I’m writing my PhD and sometimes feel like I’m losing my mind trying to balance home and work tasks, thesis tasks, personal and household habits, and potential connecting these to notes. I really struggle if everything isn’t in one place I can’t keep track of it.

I’ve been using Beaverhabits for habits, Baikal for Caldav connected to iPhone reminders and Thunderbird tasks, and memos and trilium for notes. I also, use a notebook for daily stuff and move it over to digital if it isn’t finished by 5.

Any recommendations? I would really appreciate it. I enjoy thinking about how to do and manage work efficiently but also need a firm system.

41 comments
  • So I've got a nextcloud instance set up, and using the notes, tasks and calendar apps. There's a note app for mobile already, for tasks I use Tasks.org and for my calendar I use fossify calendar. The last two I sync using DAVx5. It's pretty nice honestly, and all of these apps have widget options which is amazing and really helpful for my productivity setup. Are there better apps or software out there? Probably, but for me simplicity is best.

  • https://anytype.io/

    I use this for tasks/calender & notes.

    some caveats though:

    • the source code is open, but not entirely foss
    • its on the roadmap, but they haven't implemented notifications yet
    • theres a bit of a learning curve
  • For you, I'd recommend trying Logseq. It wasn't for me, but feature-wise it might be what you're looking for.

    Failing that, using todo.txt for your notes might work better. However, the only usable app on iOS for this is SwiftoDo, and you would need to figure out how to sync the file yourself.

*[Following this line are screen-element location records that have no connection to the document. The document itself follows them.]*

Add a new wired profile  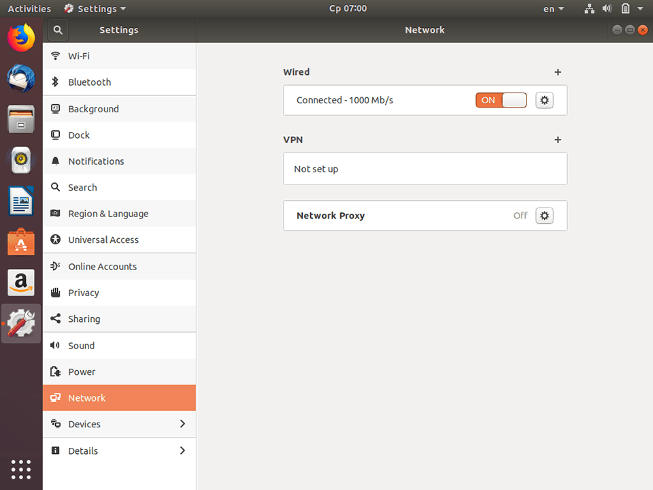pyautogui.click(x=558, y=72)
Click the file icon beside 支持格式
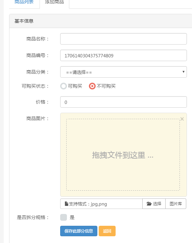This screenshot has width=192, height=243. coord(67,204)
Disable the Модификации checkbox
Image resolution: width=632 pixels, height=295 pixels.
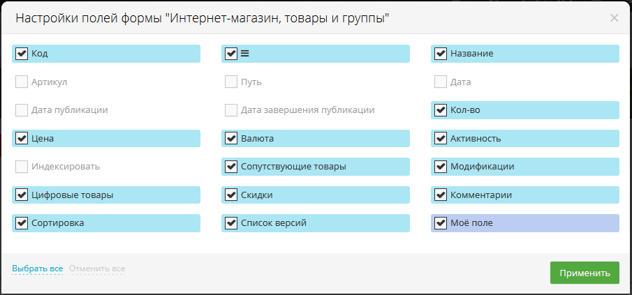click(441, 167)
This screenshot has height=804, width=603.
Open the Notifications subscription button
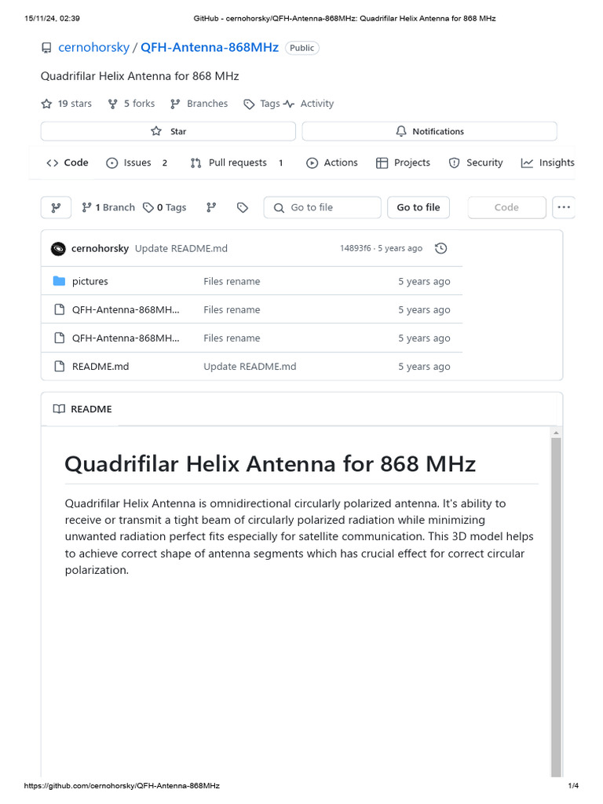coord(429,131)
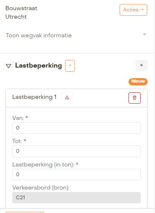Focus the Van input field
This screenshot has height=213, width=155.
76,128
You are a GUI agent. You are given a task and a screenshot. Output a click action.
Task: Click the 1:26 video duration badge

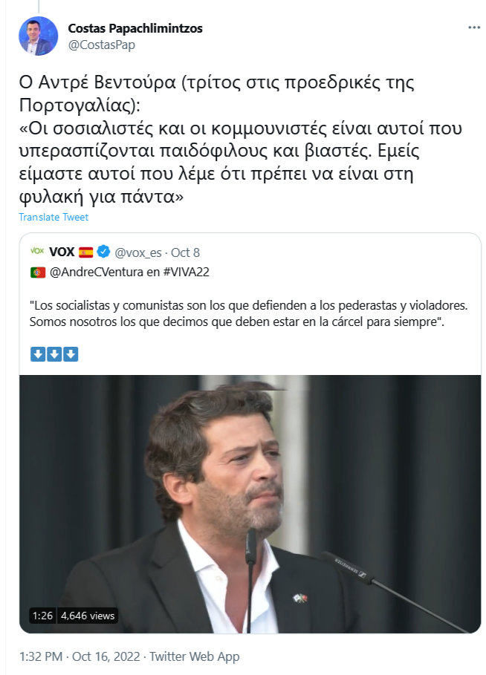(x=42, y=616)
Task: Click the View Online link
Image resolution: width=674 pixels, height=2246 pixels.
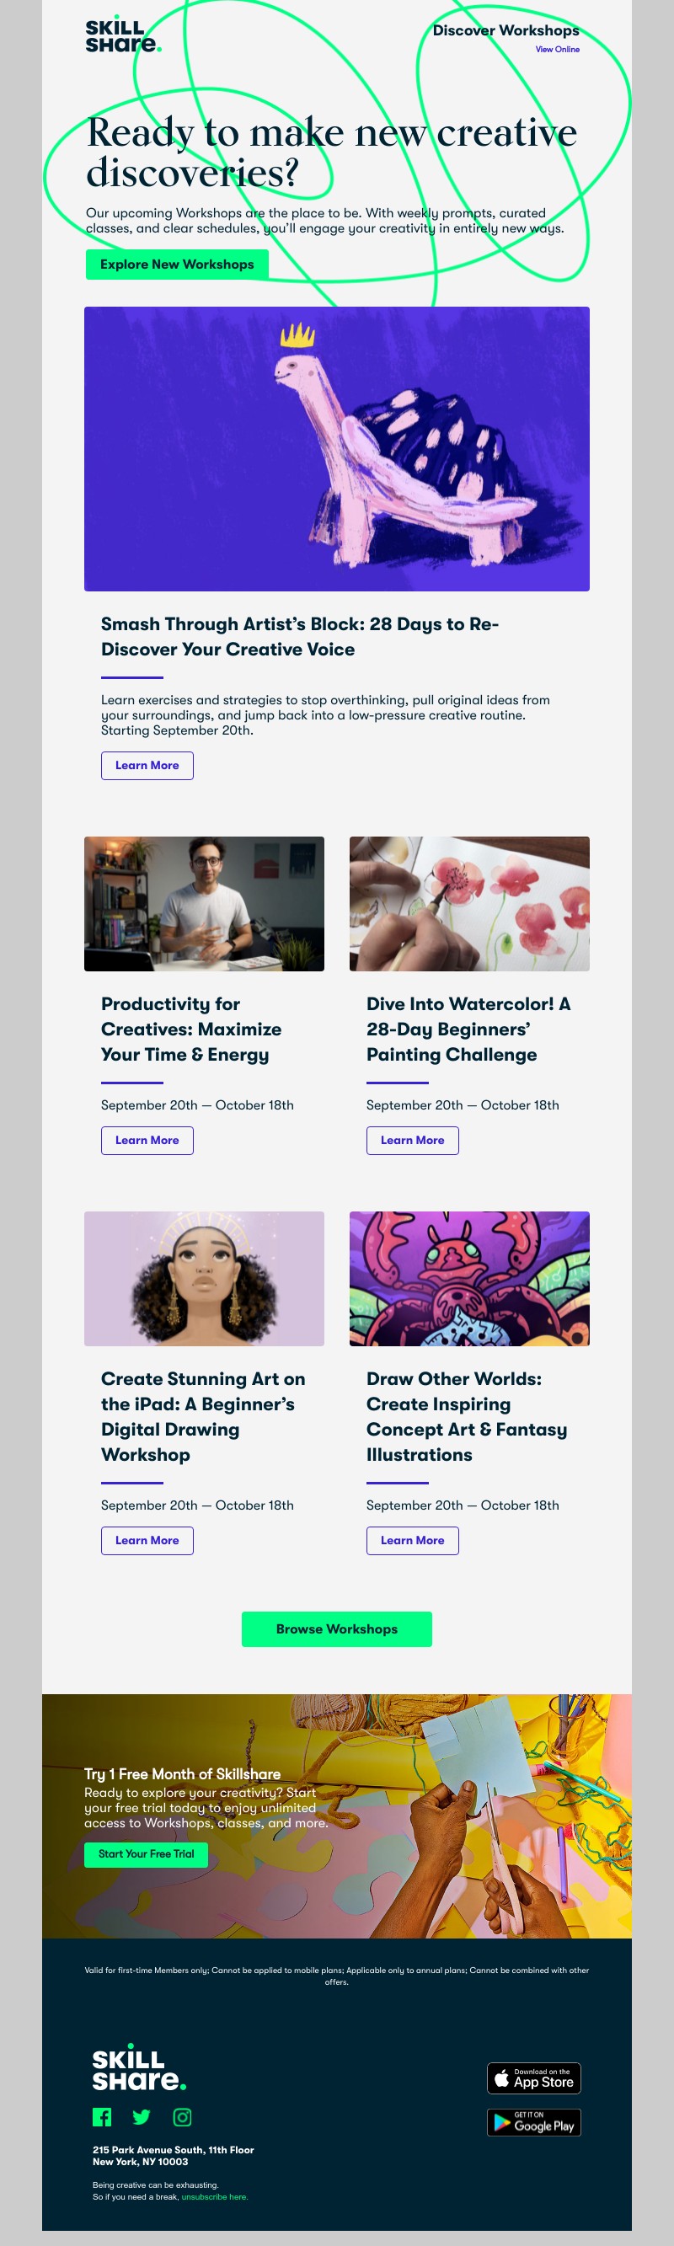Action: click(557, 50)
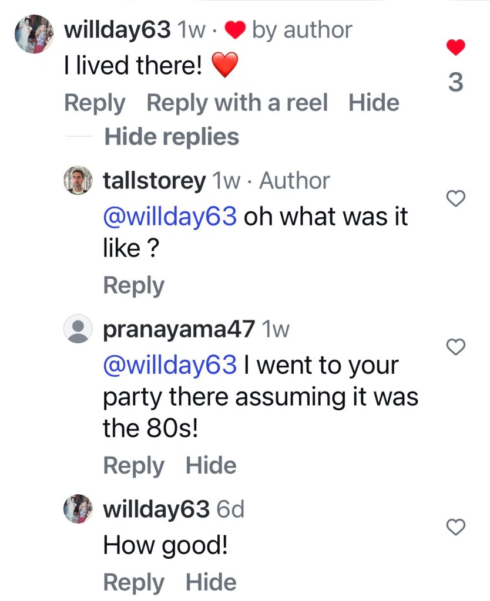Hide the 'I lived there!' comment
The image size is (490, 601).
click(374, 103)
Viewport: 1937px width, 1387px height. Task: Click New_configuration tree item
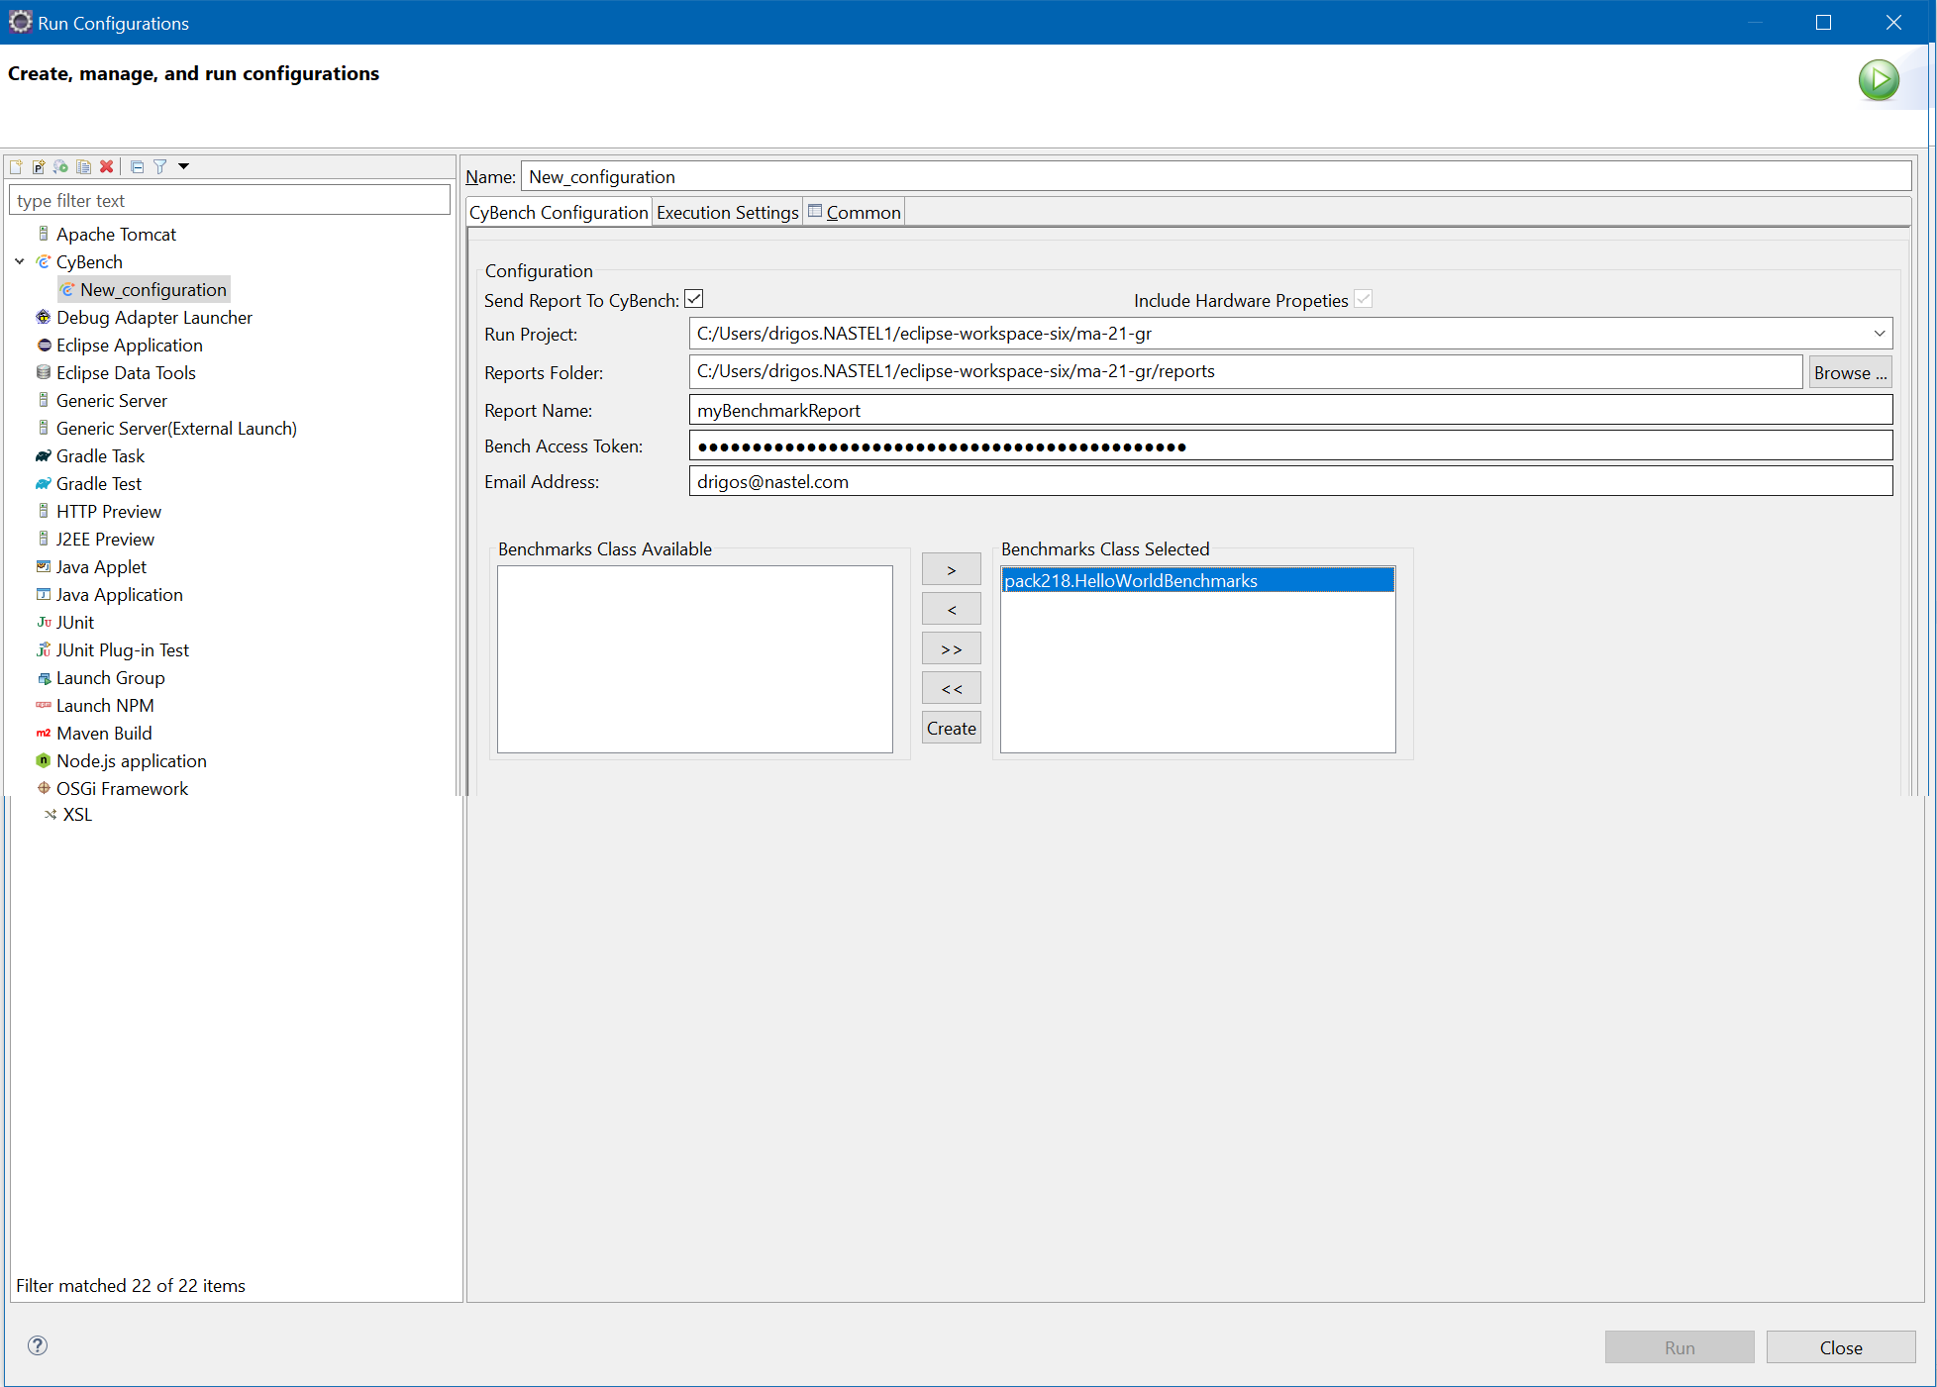(151, 290)
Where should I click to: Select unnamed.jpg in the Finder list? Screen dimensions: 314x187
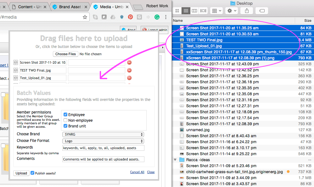pyautogui.click(x=198, y=130)
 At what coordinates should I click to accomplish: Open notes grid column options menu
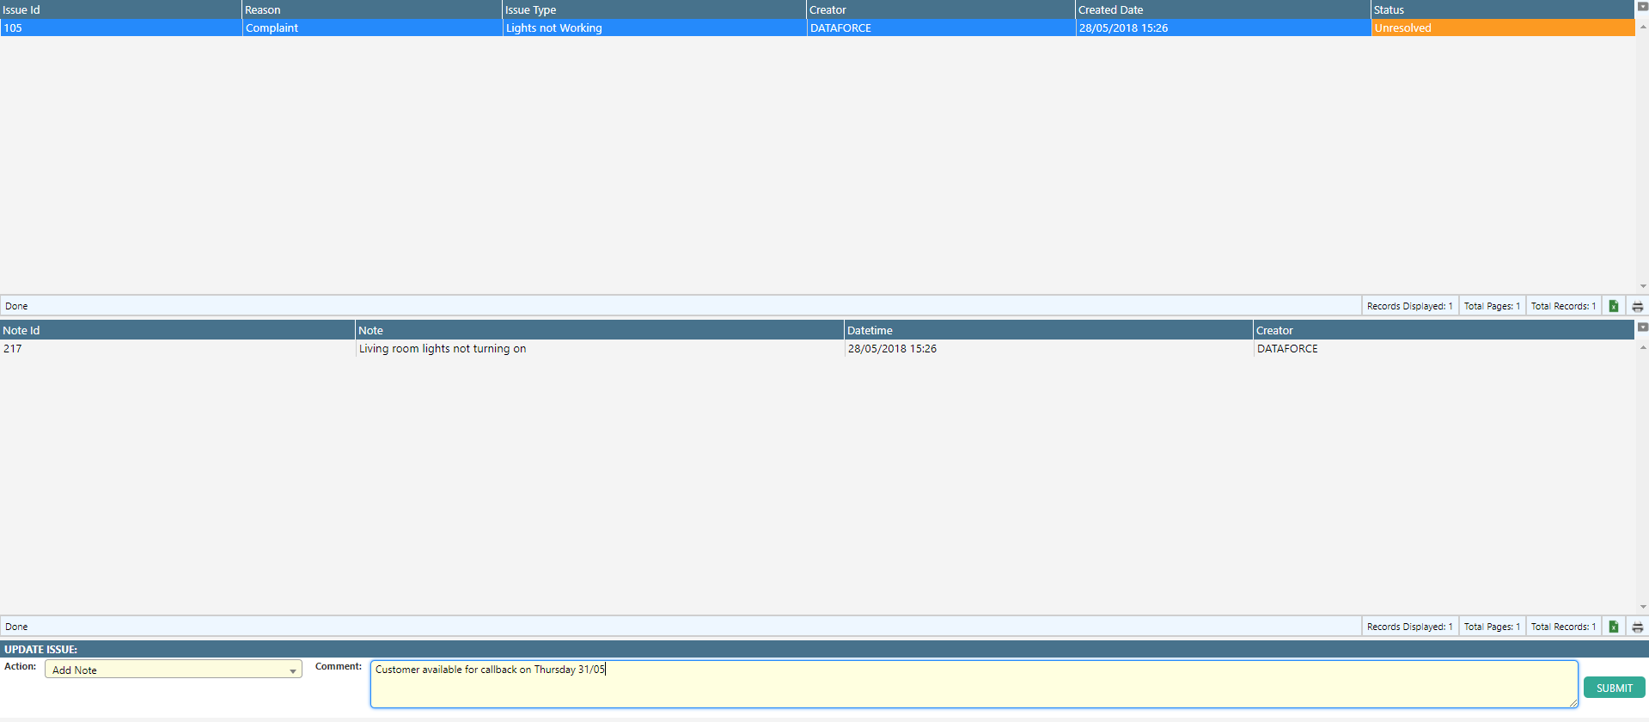click(1642, 327)
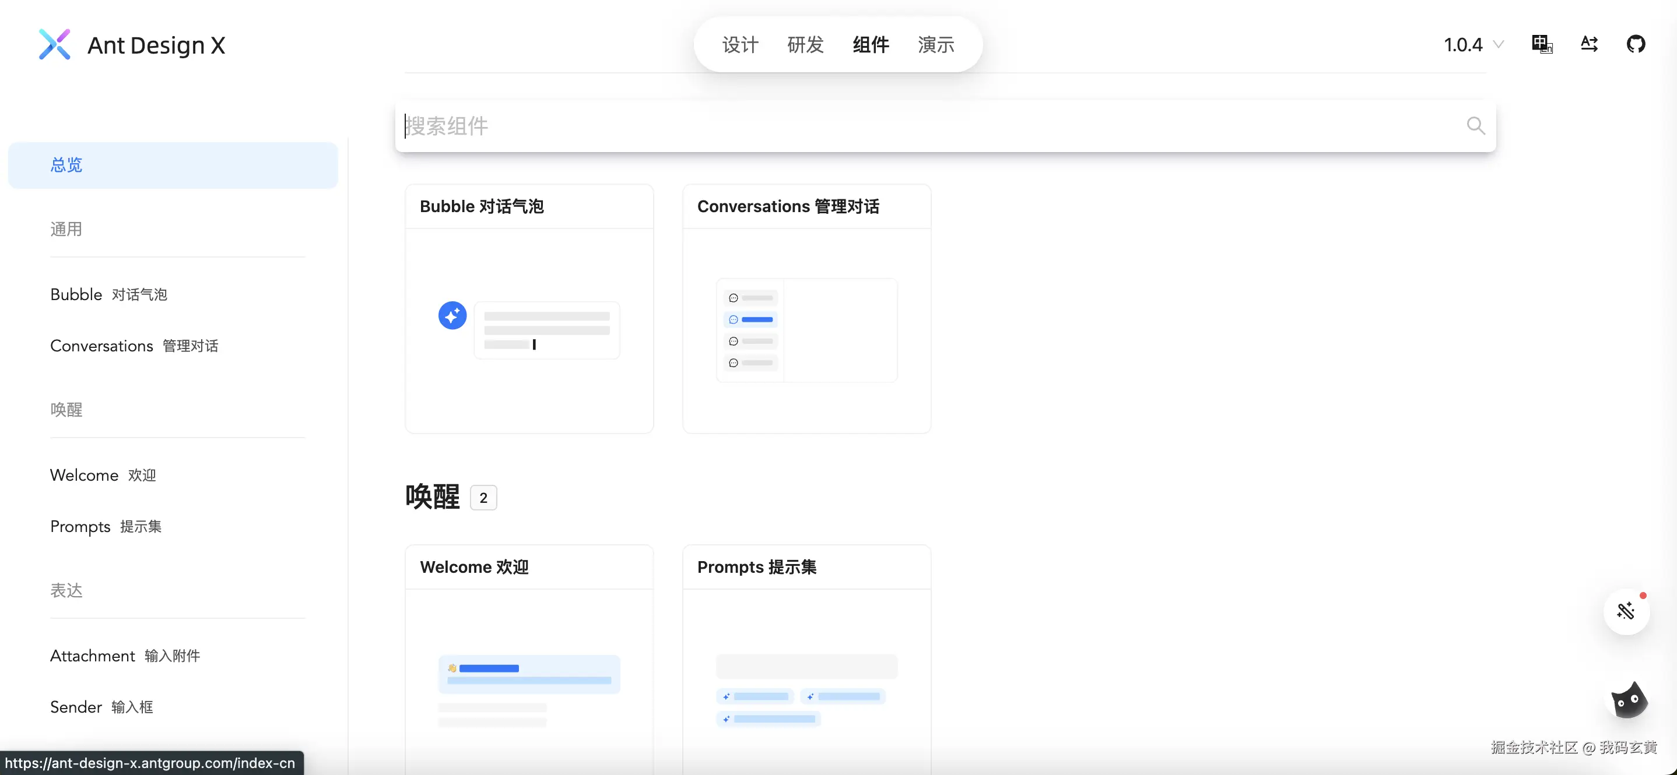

  • Over the years I've tried so many apps for this. In the end, I always come back to having a physical notepad and printed calendar where I can write stuff and have it visible in my room

    • That's fine so long as you don't mind carrying your notepad and calendar around with you everywhere you go. I don't think most people want to do that considering there's already a pocket computer they're carrying around with them.